For a set fee, I agreed to ghostwrite his book. For several weeks, I labored to revise his manuscript and make it into something readable. This involved adding additional research, taming a thicket of amateur prose, and rewriting the entire book from beginning to end, giving it a literary gloss. The results exceeded my expectations. It came out so well that not only did the British publisher pick up the book, but it also became a featured volume on the website of a major media organization and garnered several highly positive reviews.
No, this author was not anyone from Ancient Aliens, and the specific claim had nothing to do with the material I cover on this blog.
But the entire process raised troubling questions for me. First, I was uncomfortable actively working to promote a hypothesis that, while not fanciful or fraudulent like the ancient astronaut theory, was nonetheless something I believed to be untrue. What would be my responsibility if readers genuinely came to believe an idea I couldn’t support myself? Was it enough to say that I was merely a conduit for another’s ideas? Fortunately in this case, most reviewers recognized that the main claim was likely untrue.
Second, I felt weird about writing both under my own name and as the invisible pen of another. How could I maintain integrity as a writer if I was also secretly writing things for other people I was not able to disclose?
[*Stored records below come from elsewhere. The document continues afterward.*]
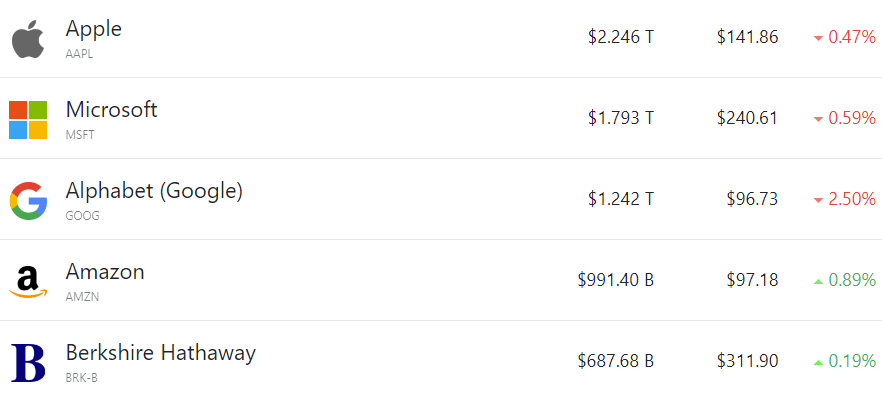882x399 pixels.
Task: Open the Alphabet (Google) company link
Action: point(154,191)
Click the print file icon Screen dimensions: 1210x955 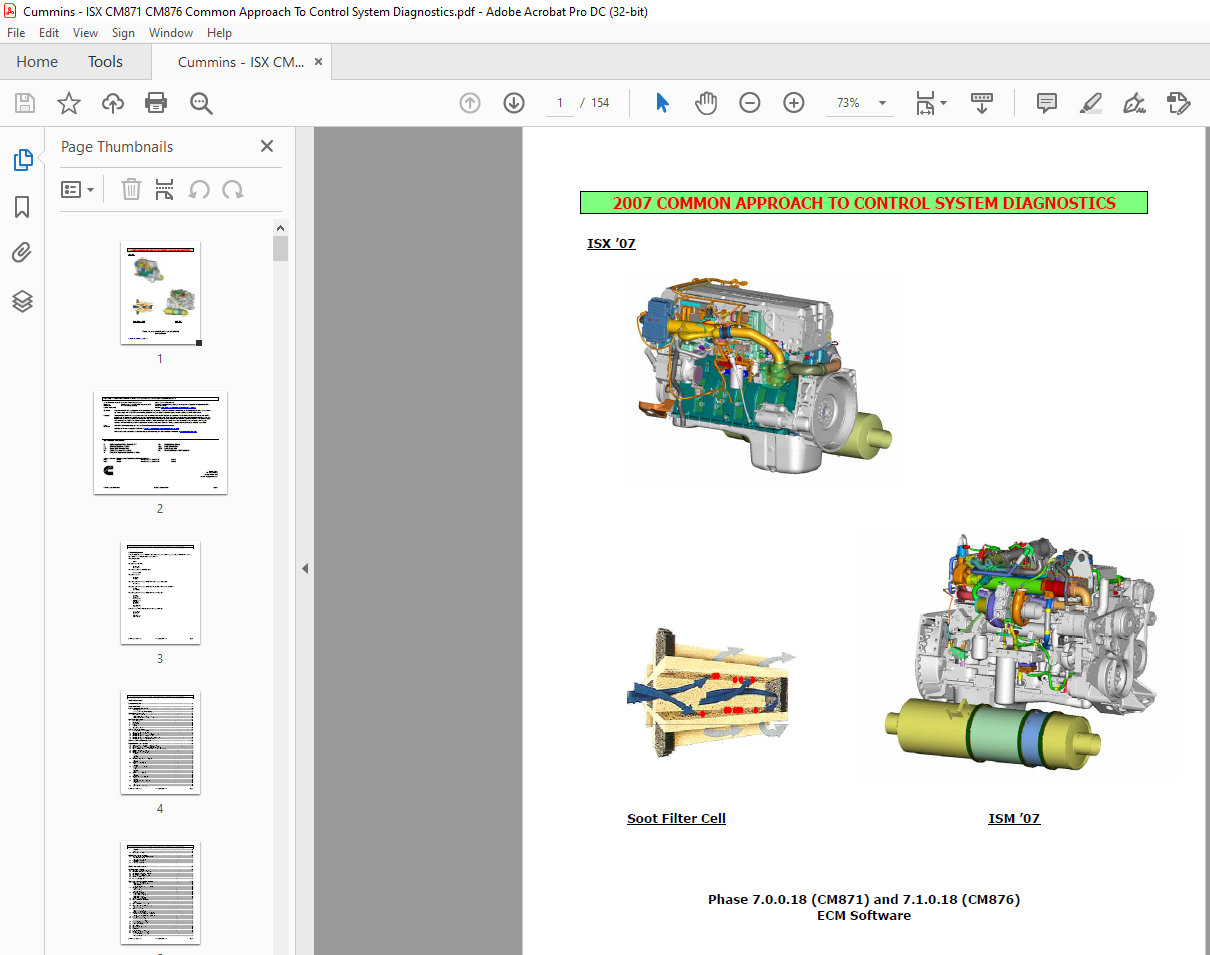coord(156,103)
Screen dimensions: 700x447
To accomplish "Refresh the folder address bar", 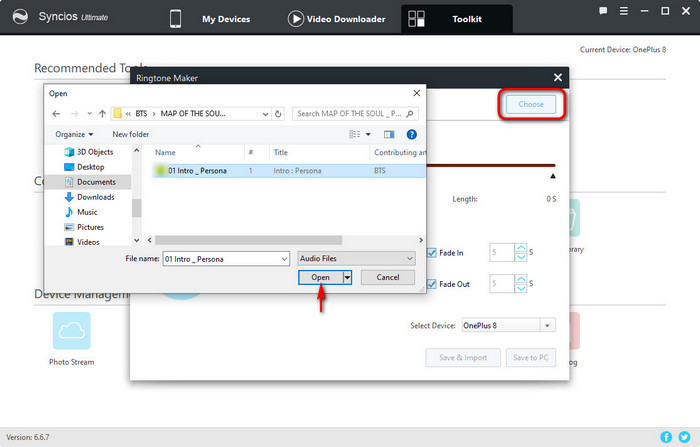I will point(277,113).
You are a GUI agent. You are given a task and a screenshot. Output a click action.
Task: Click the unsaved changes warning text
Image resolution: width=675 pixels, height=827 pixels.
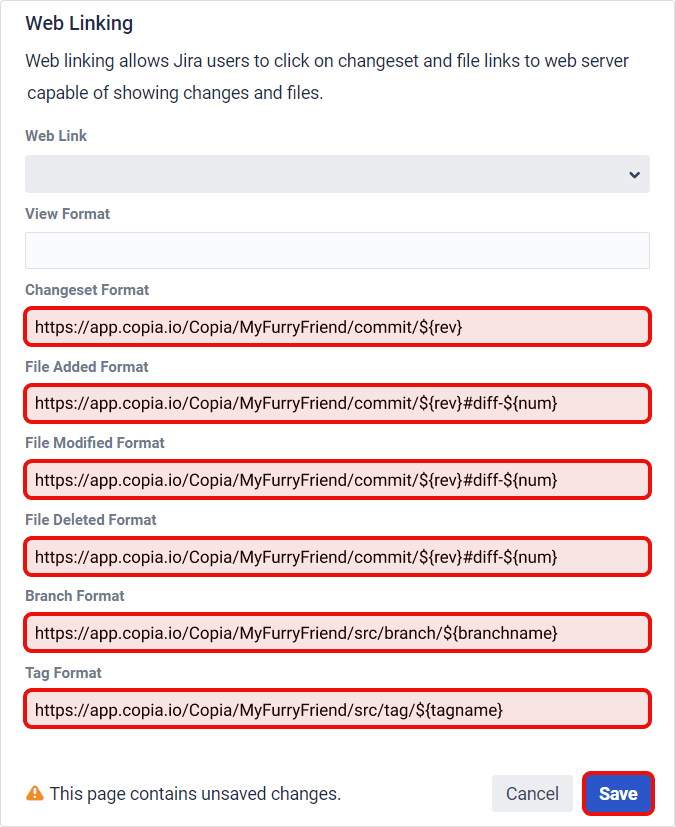pyautogui.click(x=195, y=794)
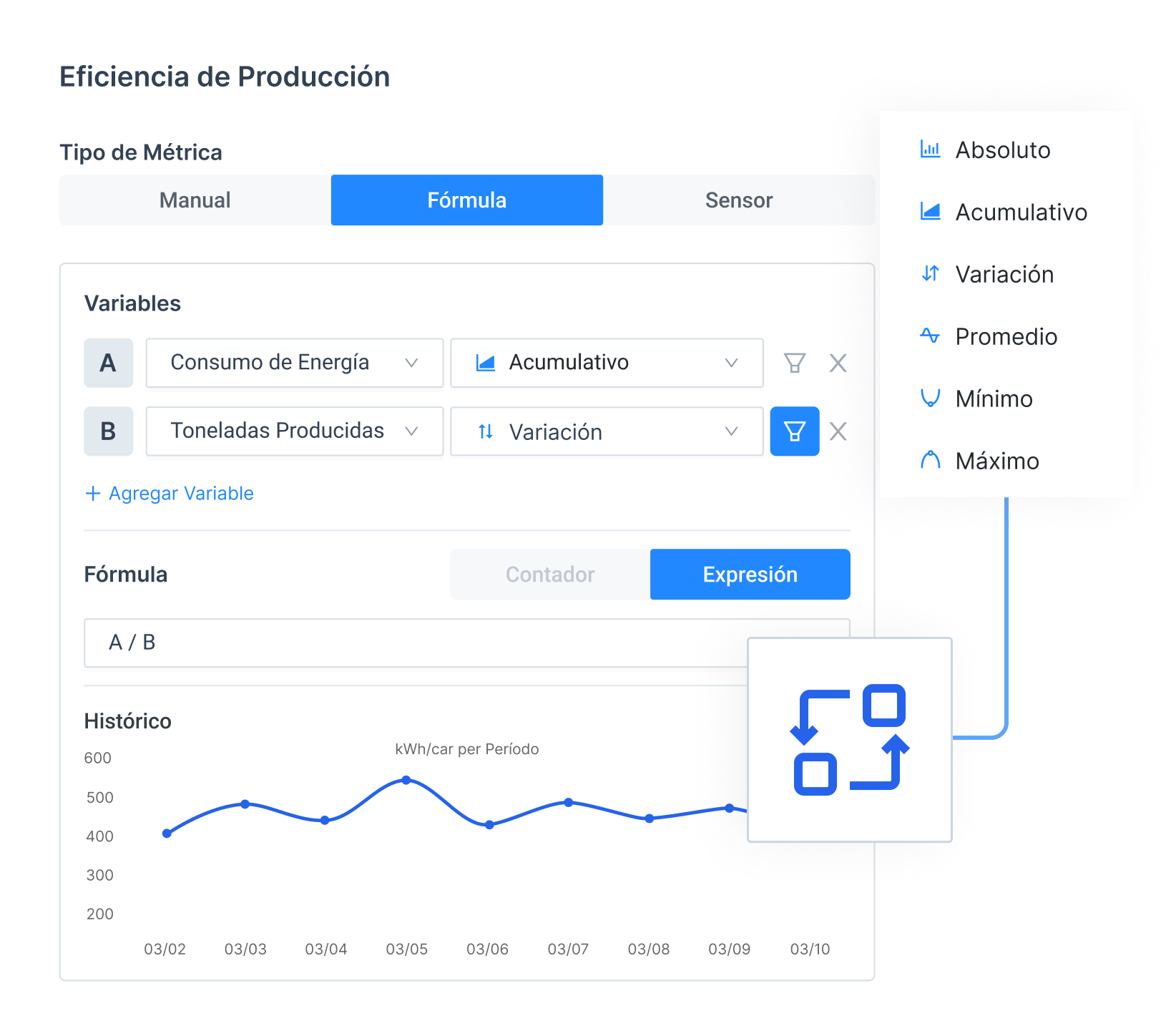Screen dimensions: 1176x1031
Task: Click the active filter icon for variable B
Action: click(x=794, y=431)
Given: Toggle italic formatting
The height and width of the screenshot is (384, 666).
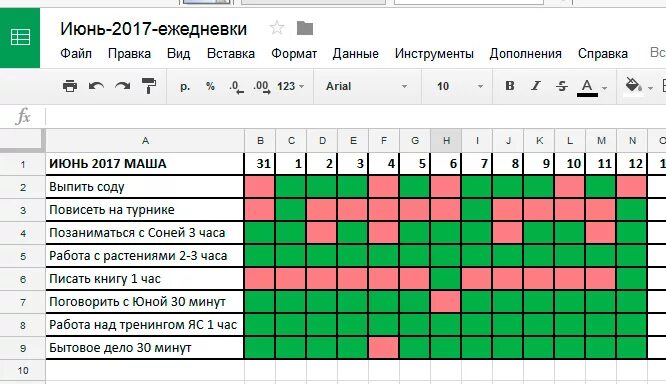Looking at the screenshot, I should point(536,86).
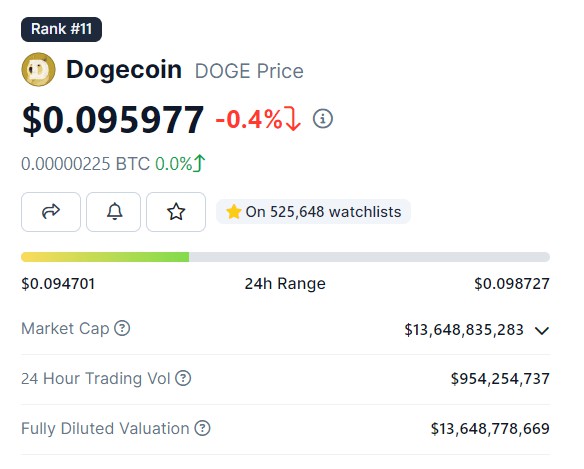This screenshot has height=469, width=584.
Task: Expand the Market Cap chevron
Action: tap(542, 330)
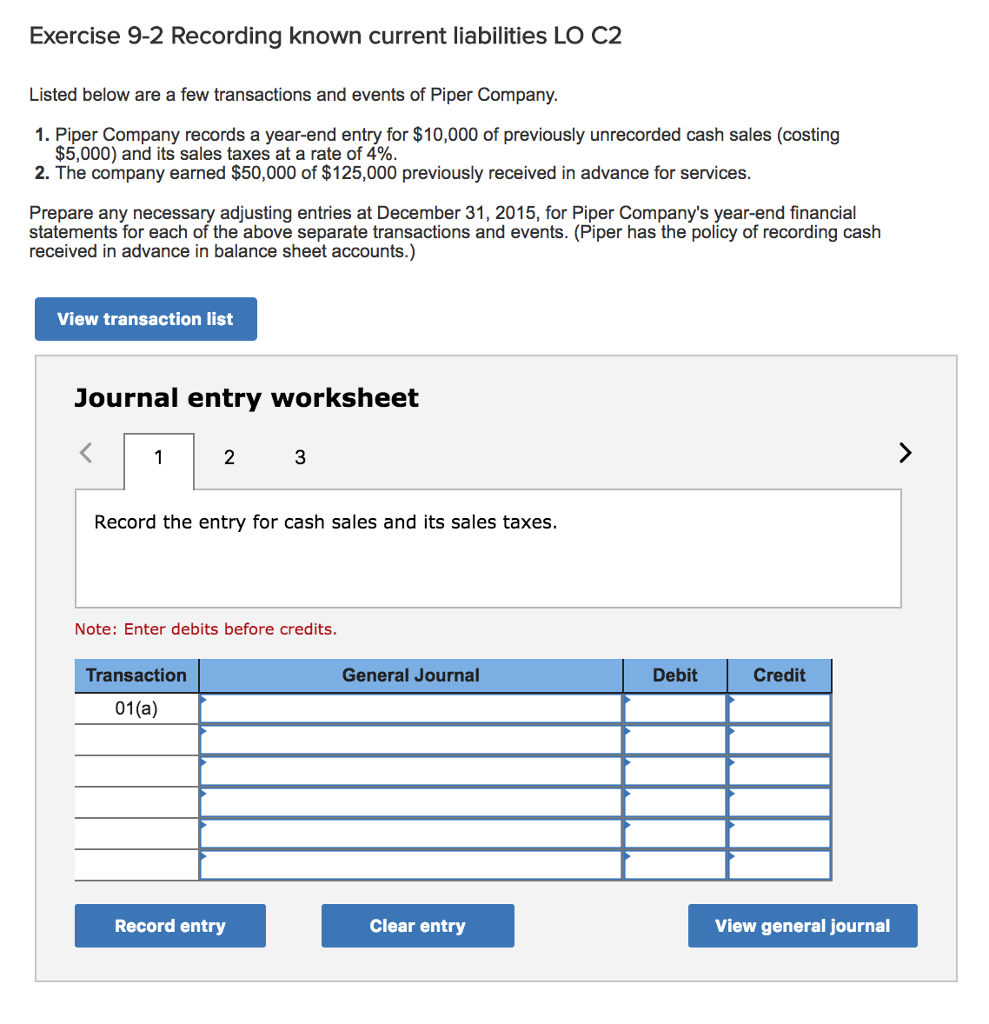Click the journal entry instruction box
This screenshot has width=989, height=1024.
488,548
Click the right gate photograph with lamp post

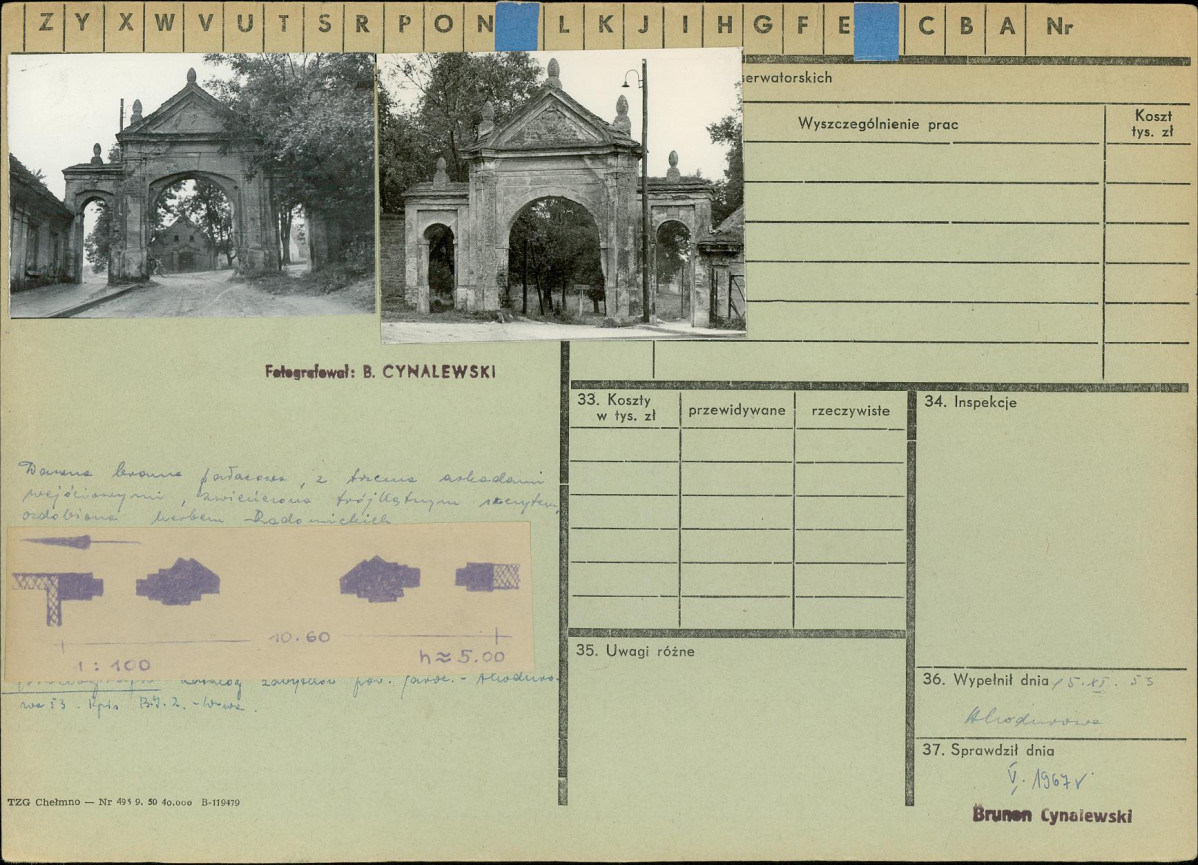[x=562, y=196]
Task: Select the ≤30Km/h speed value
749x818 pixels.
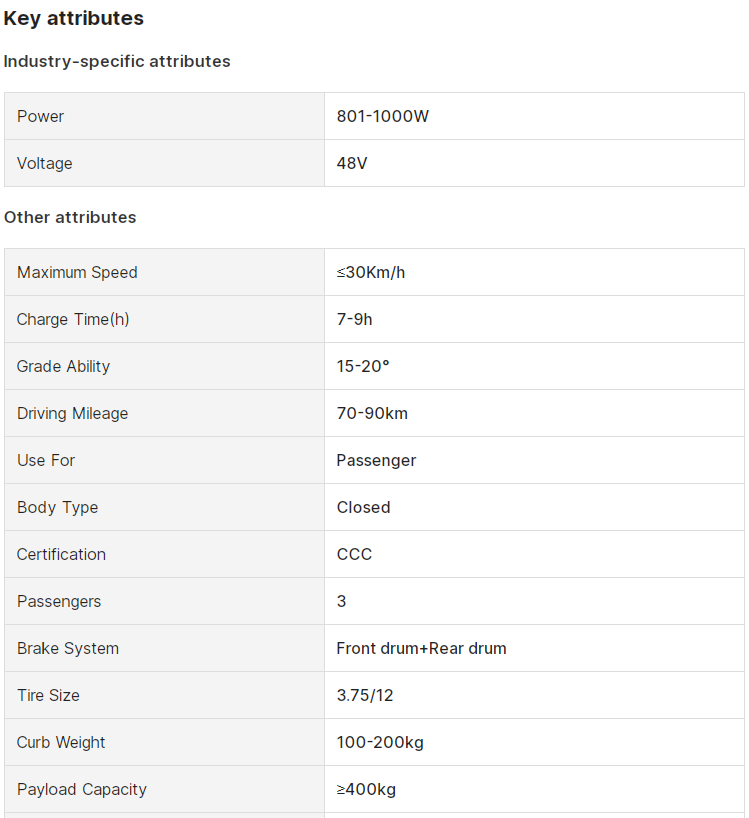Action: pyautogui.click(x=371, y=272)
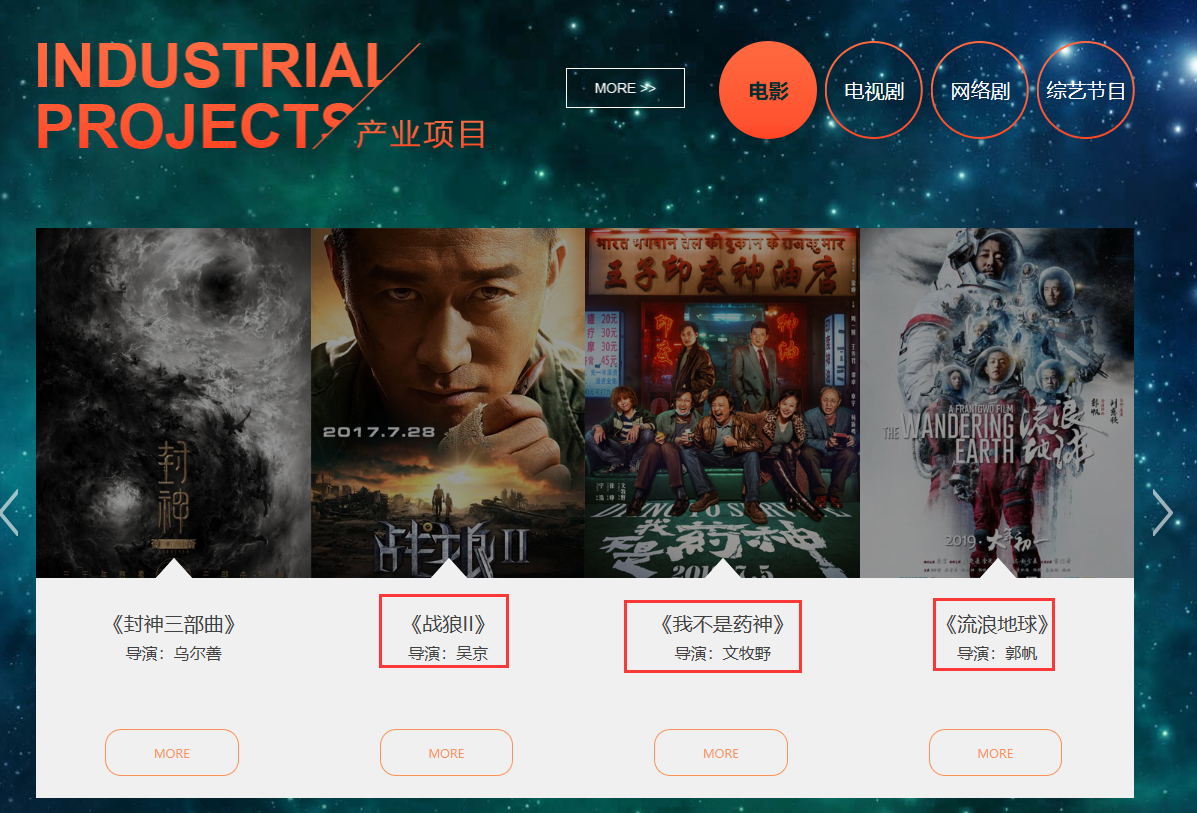The image size is (1197, 813).
Task: Click MORE under 流浪地球
Action: [995, 753]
What would happen if there was a conflict between what I was writing as myself and what I wrote as someone else? The whole thing made me uncomfortable. It came perilously close to what Answer Man 3000 suggested—talking out of two sides of my mouth (writing with both hands?) while basking in the self-promotion of the resulting “dispute.” This might be fine for someone who identified first and foremost as a wordsmith, but not for someone who felt loyalty to facts and truth.
Finally, there was the issue of the author. Obviously, a ghostwritten book is not “mine” in any real sense, and I had to bow to the author’s desire to include material that I felt was inappropriate for the work in question. I could make my case, offer up reasons not to do it, but ultimately it wasn’t my call. Although I did journeyman’s labor on the book, the final product was not perfect, had a troubling lack of proof, and was, essentially, just another entry in the endless ranks of alternative speculation. But it was what the client wanted.
Sadly, I was paid more for that ghostwriting job than I made from all the profits The Cult of Alien Gods has generated, although that is probably due more to Prometheus Books’ miserly royalties (bottoming out at just $0.24 per copy thanks to the way they manipulate sales prices).